Answered by Shaykh Umer Mian

Question: I am a recent graduate of a traditional Darul-Uloom in the UK and I find myself unsure of what career path to pursue. Salaries offered in mosques are low in relation to the current cost of living in the UK. Essentially, I would like a job whereby I can help people and benefit them with what I’ve studied. What do you recommend?

Answer: In the Name of Allah Most Gracious, Most Merciful,

It seems that you are already aware of the opportunities to be the imam of a masjid or teacher in an Islamic school or madrasah. These are perhaps the most common careers pursued by graduates from Islamic seminaries such as the Darul Ulums. If you don’t find yourself inclined towards such opportunities or don’t feel they would be practical for you, then you may want to consider the following possibilities:

1) Chaplain. I cannot speak for the U.K., but in the U.S. and Canada, Muslim chaplaincy has really taken off in the past decade or so. Large institutions such as universities, hospitals, etc. are hiring Muslim chaplains to act as advisors, teachers, mentors, and administrators of Muslim activities. Your studies at the Darul Ulum could provide a strong foundation to fulfil these roles. However, you’d probably need to complete a chaplaincy course in order to be best prepared for the job. This career provides a great opportunity for da’wah and serving the Muslim community.

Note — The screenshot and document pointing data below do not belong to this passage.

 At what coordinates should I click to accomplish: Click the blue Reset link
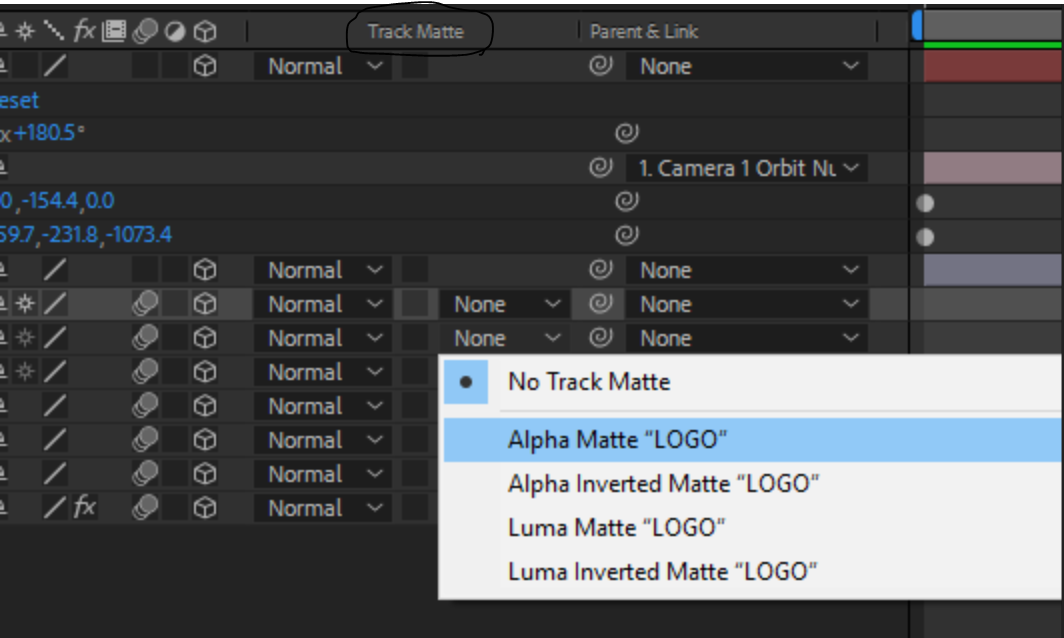click(20, 100)
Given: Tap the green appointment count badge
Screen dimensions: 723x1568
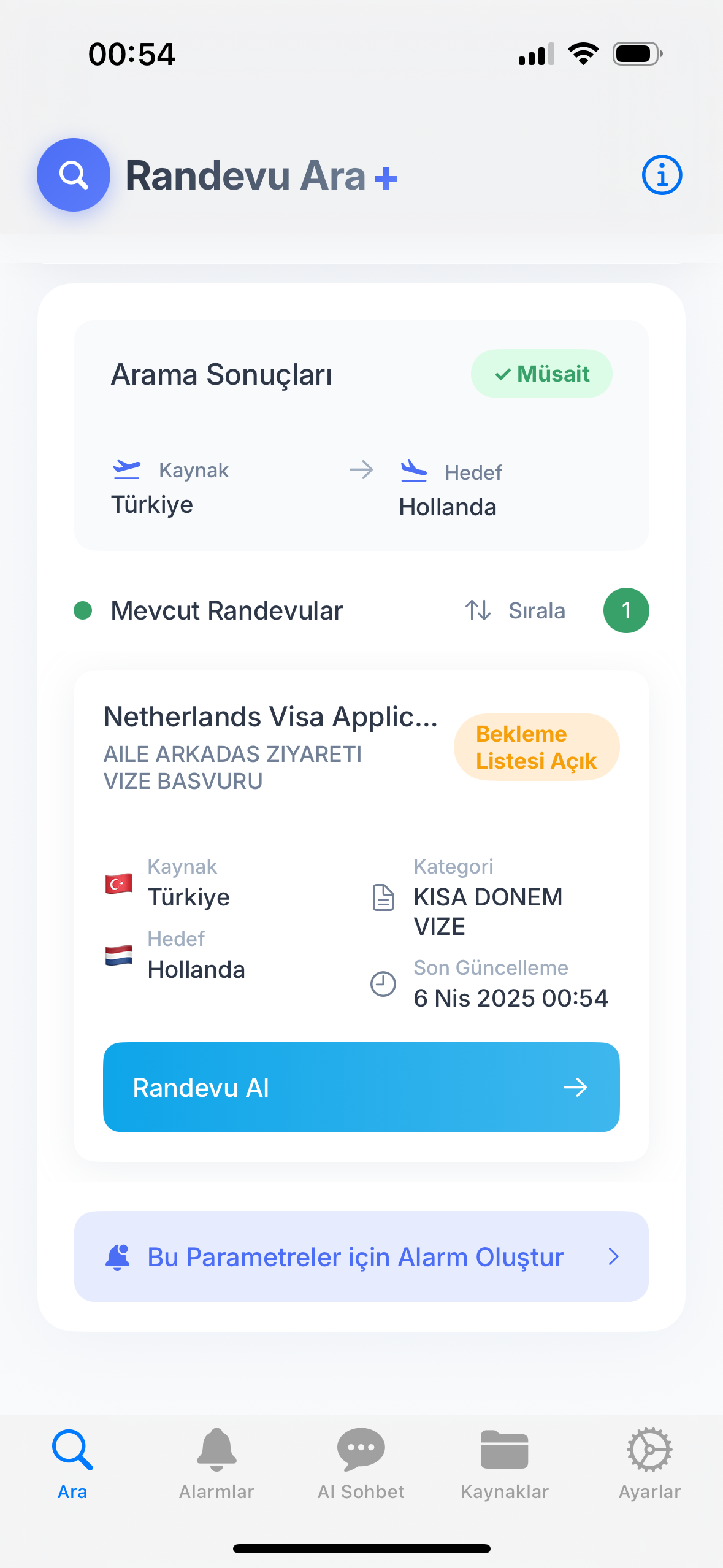Looking at the screenshot, I should 626,610.

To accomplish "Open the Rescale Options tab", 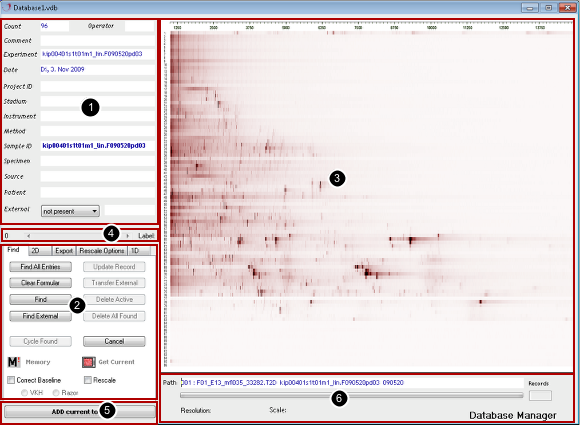I will point(102,251).
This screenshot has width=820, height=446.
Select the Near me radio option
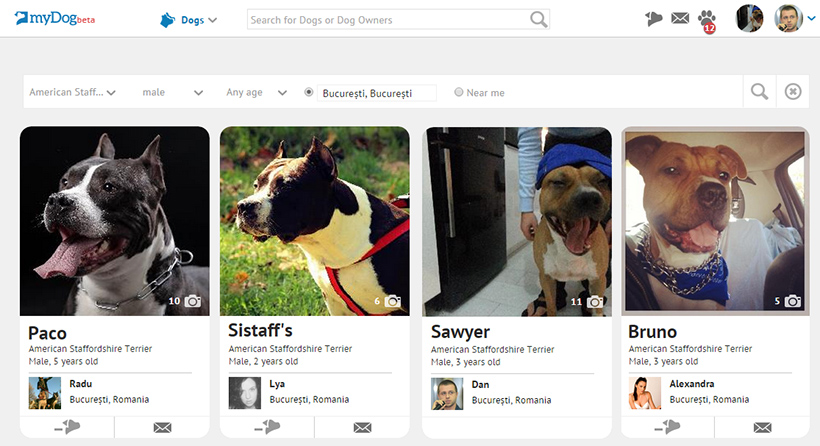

2) Arabic language instructor. Your studies at the Darul Ulum probably included significant exposure to the sciences of the Arabic language. Universities and other institutions in the Western world are in need of Arabic language instructors. Teaching in such places can provide great opportunity for da’wah. Many of one’s students would likely be Muslim, and there’s nothing better than connecting Muslims with the language of the Qur’an and Sunnah.

3) Graduate student/Researcher. Some students of sacred knowledge choose to pursue graduate studies in Western universities. The curriculum of a Darul Ulum has overlap with numerous academic fields, such as Near Eastern Studies, Religion, Law, History, etc. Obtaining a Ph. D. in one of these fields opens doors to the roles of academic researcher, professor, author, etc. Prior to pursuing this path, one should consult with trustworthy, knowledgeable Islamic scholars, in order to avoid the many pitfalls and challenges present in academia.

The above are some ideas of paths you could take to work your Darul Ulum education into a sustainable career. Of course, there are many other opportunities that are not directly related to the religious education you received at Darul Ulum. Some people choose to go back to school to study a profession such as medicine (doctor or nurse), information technology (programmer, systems administrator, help desk technician, etc.), business (small business owner, real estate agent, etc.), and so on.

With the financial independence offered by one of these careers, a person could be free to teach and serve the Muslim community on their own terms. Ultimately, choosing a career will depend on a number of personal factors such as education, experience, talents, natural inclinations, job market, family situation, etc. One should be sure to consult with trusted elders and Islamic scholars, and also pray istikhara.

The Messenger of Allah (may Allah’s peace and blessings be upon him) said: “No one ever ate any food better than that which his own hands had earned, and the Prophet of Allah Dawud (upon him be peace) used to eat from what his own hands earned” (Bukhari).